SEVILHA - 1996.
María estava terminando de almoçar. Mal podia conter o frio que se instalava em sua barriga e o tremor em suas pernas inquietas por debaixo da mesa. Comia rápido com grandes colheradas e sequer saboreava a refeição, de forma que sua mãe era obrigada a lhe repreender para que parasse. A pequena María limpou o prato e saltou da cadeira para buscar a mochila, cujo fez questão de organizar na noite anterior e deixar pronta na poltrona da sala. Sofria do perfeccionismo e da antecipação desde criança.
- Filha? - dona Martínez chama. E María interrompe sua corrida desajeitada no meio do trajeto, escorregando com as meias no piso de madeira liso de um jeito engraçado. A mãe sorri com a animação dela, pondo as mãos na cintura e frazindo o cenho, curiosa - Tem certeza que quer ir sozinha? A gente devia assistir o seu primeiro treino -
María dá pulinhos ansiosa, e meio receosa de chatear a mãe ao pedir para que ela não vá no seu primeiro dia.

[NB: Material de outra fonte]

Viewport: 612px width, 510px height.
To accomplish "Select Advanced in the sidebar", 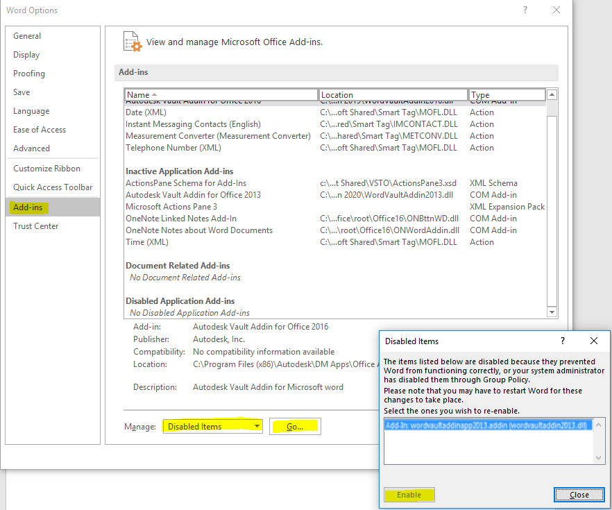I will click(31, 148).
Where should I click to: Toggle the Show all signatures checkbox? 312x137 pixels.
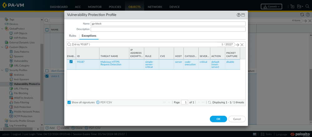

- Quando você puder ir, eu aviso, mamãe. Eu ainda quero treinar muito, muito, muito. Aí quando você puder ir eu digo, porque aí eu vou estar boa e fazer um gol pra você, tá bem? - ela diz de um jeito adorável, contendo seu sorriso - Eu quero primeiro ficar muito boa, tá bem? Eu te amo -
Ela mesma dá o assunto por encerrado e corre para a sala de estar. Pôs as alças da mochila nas costas, calçou os tênis esportivos e saiu, pulando até mesmo da varandinha de casa para disparar pela rua. Era um dia ensolarado e quente, típico da Andaluzia, e ela tinha combinado com ele de se encontrarem na esquina para caminhar até o ponto de ônibus que os levaria ao centro de treinamento do Sevilla.
María correu o mais rápido que pôde pela calçada, e quando chegou na esquina, o menino loiro e dentuço já estava lá parado esperando. Ele a encarou com um sorriso doce e verdadeiro, quase admirado e tão empolgado quanto ela.
- Calma María, ainda é cedo - ele diz quando ela quase que não consegue parar de correr, e o empurra um pouquinho, esbarrando em seu ombro.
- Vamos! Vamos logo - ela vocifera animada. Ele olha para ela de cima abaixo, meio desconfiada.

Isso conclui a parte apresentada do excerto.